Transcript from Cryptography for [Web]Application Developers

The following is a transcript from Sean Comeau's talk at CodeCode Community Week. You can find the video and slides here on our blog.

Who am I?

My background is in ops, programming, and pentesting. I'm not a cryptographer. I'm a security and cryptography enthusiast. I can give you sound advice on how to handle common, well understood scenarios. If your business requires anything outside the scope of this talk then you would be wise to consult with an actual cryptographer. Or better yet, consult with the entire community of cryptographers, in public. Whatever you do, don't try to make up a new scheme on your own and rely on it to protect anything real. SSL, WEP, WPA, and CSS were all broken and these came from the smart guys who brought us web browsers, wireless Ethernet and DVD players.

Why should you care?

Software is fallible. Pitfalls are numerous. SQL and XML External Entity Injection, XSS and XSRF, Broken Authentication or Session Management, Insecure Object References, Missing Access Controls, Unvalidated redirects and forwards, buffer overflows, or the use of components containing any such vulnerabilities are just a few examples of over a hundred common things that may lead to compromise.

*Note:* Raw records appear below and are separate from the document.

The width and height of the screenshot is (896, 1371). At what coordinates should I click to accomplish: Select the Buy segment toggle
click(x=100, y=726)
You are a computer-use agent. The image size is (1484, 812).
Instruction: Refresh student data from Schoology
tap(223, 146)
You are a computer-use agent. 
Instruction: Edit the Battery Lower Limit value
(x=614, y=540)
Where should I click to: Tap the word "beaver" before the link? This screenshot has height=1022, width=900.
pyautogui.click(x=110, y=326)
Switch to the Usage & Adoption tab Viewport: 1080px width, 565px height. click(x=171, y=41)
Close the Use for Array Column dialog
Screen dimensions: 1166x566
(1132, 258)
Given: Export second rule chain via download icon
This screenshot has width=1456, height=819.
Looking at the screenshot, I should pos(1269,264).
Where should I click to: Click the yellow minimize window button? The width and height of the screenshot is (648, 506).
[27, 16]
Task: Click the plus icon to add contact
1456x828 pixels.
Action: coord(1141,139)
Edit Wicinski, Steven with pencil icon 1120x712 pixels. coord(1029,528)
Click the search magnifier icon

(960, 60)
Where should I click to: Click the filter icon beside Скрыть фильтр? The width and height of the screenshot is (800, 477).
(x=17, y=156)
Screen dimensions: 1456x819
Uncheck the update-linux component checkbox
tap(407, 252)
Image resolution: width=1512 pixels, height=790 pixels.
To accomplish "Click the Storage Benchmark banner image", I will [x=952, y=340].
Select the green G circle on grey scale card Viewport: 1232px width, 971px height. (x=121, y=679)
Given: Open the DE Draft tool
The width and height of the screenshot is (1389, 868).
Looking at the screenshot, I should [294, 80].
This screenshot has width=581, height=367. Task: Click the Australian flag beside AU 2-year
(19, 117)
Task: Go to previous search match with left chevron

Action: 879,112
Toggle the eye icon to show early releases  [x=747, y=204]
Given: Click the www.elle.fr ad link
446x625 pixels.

I'm not going to talk about any of those vulnerabilities today. Just keep in mind that every piece of software you have ever built and everything you will build in the future is vulnerable in some way. Properly deployed encryption is like seatbelts and airbags in a high speed car crash. In all likelihood it's the only thing that will save you from total disaster and even then it's only going to help if you bothered to use it.

What crypto can and can't do

    Encryption can't just make all your security problems go away. It is a tool that can give you three things:
  1. Encryption /Confidentiality - It can render data unreadable to your adversary
  2. Authentication /Integrity - It can prevent an adversary from modifying data without your knowledge
  3. Identification /Authenticity - It can provide a mechanism to know where data is coming from Other words could be used to describe these capabilities. By carefully ordering or combining these basic capabilities into protocols, we can create more interesting capabilities. For example, we can make use of encryption or authentication primitives to create a commitment scheme which could be used to play a game of chance over a network without allowing either player to cheat.

What encryption can't do is make your software bug free. It can't prevent one party to a conversation from recording it and sharing it with others. Cloud providers count as a "party to a conversation" if one of the endpoints is hosted there. Host on EC2, Amazon can read your data if they like. It can't also prove who is using a computer, nor can stop someone from beating you with a $5 wrench until you give up your passwords. Even for the things crypto can accomplish, one mistake can destroy the security of the whole system.

Algorithms and Protocols

I'm sure everyone here has heard of things like TLS, RSA, AES, or MD5. Often we're told about key sizes as well. eg. "Your data is secured with 256 bit AES". Such claims are usually meaningless. By itself 256 bit AES can't even be used to secure a text message for the simple reason that AES operates on exactly 16 bytes, no more, no less. A text message could be as small as a single character and up to 160 bytes, so we would need more than just AES itself to get the job done. In any system that uses cryptography there's a lot more going on than the main encryption algorithm and the size of its key. Real systems are implementations of protocols which make use of primitives such as AES as building blocks.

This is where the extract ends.